A central component of my CHI project is working with historical data. The creation of a database from historical documents is a long and tedious process, so I have decided to use one already available online. A group of economic historians published the African Commodity Trade Database (ACTD) by working with the Rural Environment History Group at Wageningen University. One of their datasets includes more than nine thousand commodities exported from Africa from the early nineteenth century to World War II. I plan to build from their work by transforming some of their data into visualizations on a website. This process includes several decisions that will shape my final visualizations and the historical contextualization I will contribute to explaining them. I’ve described part of that process below by highlighting some of the decisions I’ve made in selecting which data to use.
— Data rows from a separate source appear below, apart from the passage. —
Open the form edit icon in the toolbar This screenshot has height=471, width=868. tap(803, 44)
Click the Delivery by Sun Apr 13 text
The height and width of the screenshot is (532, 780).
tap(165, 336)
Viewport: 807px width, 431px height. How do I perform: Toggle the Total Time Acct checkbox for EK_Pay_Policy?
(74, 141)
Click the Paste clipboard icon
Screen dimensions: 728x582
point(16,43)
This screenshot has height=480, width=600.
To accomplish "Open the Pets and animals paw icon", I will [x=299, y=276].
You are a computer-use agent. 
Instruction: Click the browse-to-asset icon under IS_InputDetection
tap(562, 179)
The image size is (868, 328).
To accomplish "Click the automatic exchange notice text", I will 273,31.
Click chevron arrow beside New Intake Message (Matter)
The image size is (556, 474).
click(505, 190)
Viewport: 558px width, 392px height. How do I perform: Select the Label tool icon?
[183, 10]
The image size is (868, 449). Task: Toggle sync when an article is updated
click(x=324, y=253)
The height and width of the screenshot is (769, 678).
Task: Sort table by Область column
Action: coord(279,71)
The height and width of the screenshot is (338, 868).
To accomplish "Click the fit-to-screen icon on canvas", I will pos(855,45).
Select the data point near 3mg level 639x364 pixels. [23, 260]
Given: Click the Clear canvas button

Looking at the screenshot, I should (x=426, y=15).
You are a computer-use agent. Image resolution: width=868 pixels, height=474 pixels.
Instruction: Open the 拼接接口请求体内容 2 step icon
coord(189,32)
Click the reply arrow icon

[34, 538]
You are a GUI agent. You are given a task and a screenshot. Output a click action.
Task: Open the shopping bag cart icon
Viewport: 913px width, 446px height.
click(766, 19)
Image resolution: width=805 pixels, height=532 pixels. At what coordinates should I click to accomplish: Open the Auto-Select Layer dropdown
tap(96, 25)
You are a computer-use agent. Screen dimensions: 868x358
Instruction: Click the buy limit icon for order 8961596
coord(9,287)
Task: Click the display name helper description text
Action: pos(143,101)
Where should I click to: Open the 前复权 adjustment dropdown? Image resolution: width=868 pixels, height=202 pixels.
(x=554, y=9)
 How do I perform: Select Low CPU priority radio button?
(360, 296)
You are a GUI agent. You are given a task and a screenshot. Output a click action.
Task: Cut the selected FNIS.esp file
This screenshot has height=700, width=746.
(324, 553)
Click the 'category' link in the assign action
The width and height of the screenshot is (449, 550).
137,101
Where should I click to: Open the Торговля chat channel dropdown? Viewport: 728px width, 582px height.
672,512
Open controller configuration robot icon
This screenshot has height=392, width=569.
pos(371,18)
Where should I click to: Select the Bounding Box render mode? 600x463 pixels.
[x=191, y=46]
The dataset, published as an excel spreadsheet, contains the nine thousand entries, summaries, analysis, and associated metadata. My interest in the dataset is the primary data, the nine thousand entries contained in one sheet that includes annual trade information for different commodities exported from African colonies. Not every entry, however, contains complete information about the cost or quantity of the commodity, for example. These omissions illustrate a challenge with creating a database from historical documents that are rarely consistent over long periods of time. Nonetheless, the database contains enough consistency whereby the publishers converted several different currencies into British pounds. They have also standardized non-metric units of quantity into kilograms, where possible.

The cost information is important to economic historians who measure the imbalance of trade as expressed in monetary terms between Europe and Africa. I have instead decided to focus on quantity information to understand how much of a commodity was exported from Africa or from a specific colony over time. The three main commodities that interest me (i.e. animal hides, peanuts, and kola) include metric measurements of quantity, so I decided to standardize my visualizations by only using observations with metric conversions. For the 1,030 observations related to animal hides, for example, 774 of them (75%) have quantities in kilograms. This decision will help me to create better visualizations that illustrate how the export amounts changed over time. However, my exclusion of non-converted quantities does exclude specific regions. A majority of the animal hide observations for the Cape of Good Hope (99%) and all of those for Somalia do not include the metric conversion.

My CHI project will include a discussion of the limitations of working with the ACTD and with historical databases more generally. One clear limitation from the above example is the difficulty in standardizing measurable quantities across different regions, export practices, and documentary regimes. Although necessary for creating easy-to-read data visualizations, this process necessarily privileges some of the available information while excluding others.